* **O QUE FAZER**:
Transcreva, do trecho sobre o Tratado de Nanquim, a parte que começa com as palavras "O Tratado de" e termina com "relação aos europeus.".

* **TRECHO DO TEXTO**:

O Tratado de Nanquim põe fim à Guerra do Ópio

Entre outras coisas, o governo imperial chinês deixou de proibir a importação do ópio que vinha das Índias Britânicas. Cedeu uma fração de seu território e de sua soberania aos ingleses. Este foi o primeiro de uma sucessão de “tratados desiguais” que humilharam os chineses e alimentaram um agudo ressentimento em relação aos europeus.

O direito do mais forte

Algumas décadas antes, em 1793, o governo inglês de William Pitt havia enviado à China a missão Mc Cartney visando conseguir facilidades comerciais. Porém, o grande imperador Oialong não dava grande valor à relação com os britânicos.

Os comerciantes da Companhia das Índias Orientais (“East India Company”) e o governo de Londres não receberam bem esse posicionamento chinês. Não deixaram de difundir por toda a Europa o mal-estar que essa China lhes inspirava, posição agora tão arcaica e que a fez dobrar-se sobre si mesma.

* **MATERIAL FORNECIDO**:
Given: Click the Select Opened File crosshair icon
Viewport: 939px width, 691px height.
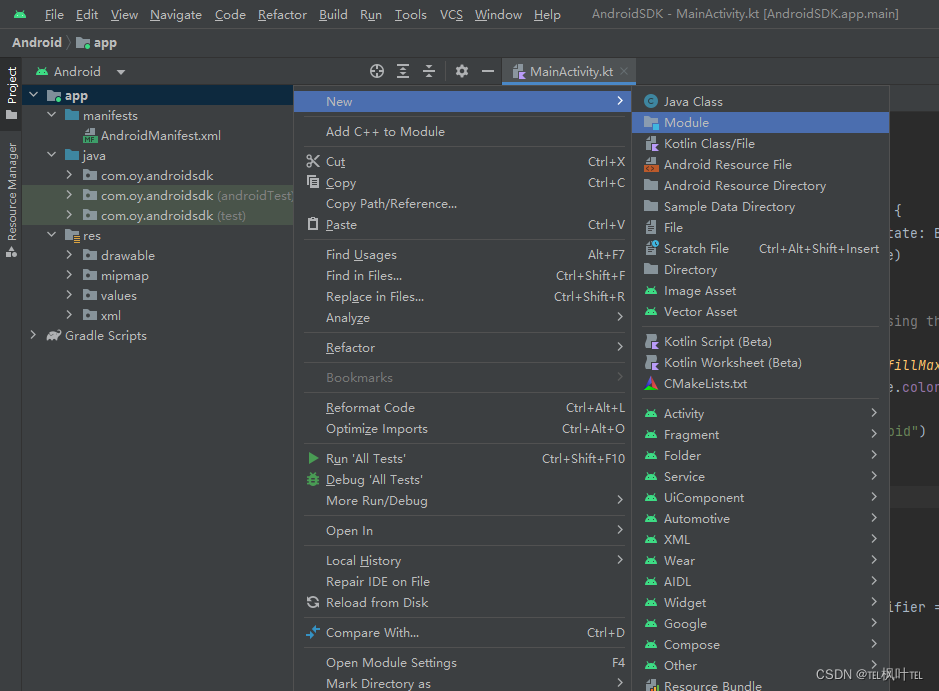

* **RESPOSTA DO EXERCÍCIO**:
O Tratado de Nanquim põe fim à Guerra do Ópio

Entre outras coisas, o governo imperial chinês deixou de proibir a importação do ópio que vinha das Índias Britânicas. Cedeu uma fração de seu território e de sua soberania aos ingleses. Este foi o primeiro de uma sucessão de “tratados desiguais” que humilharam os chineses e alimentaram um agudo ressentimento em relação aos europeus.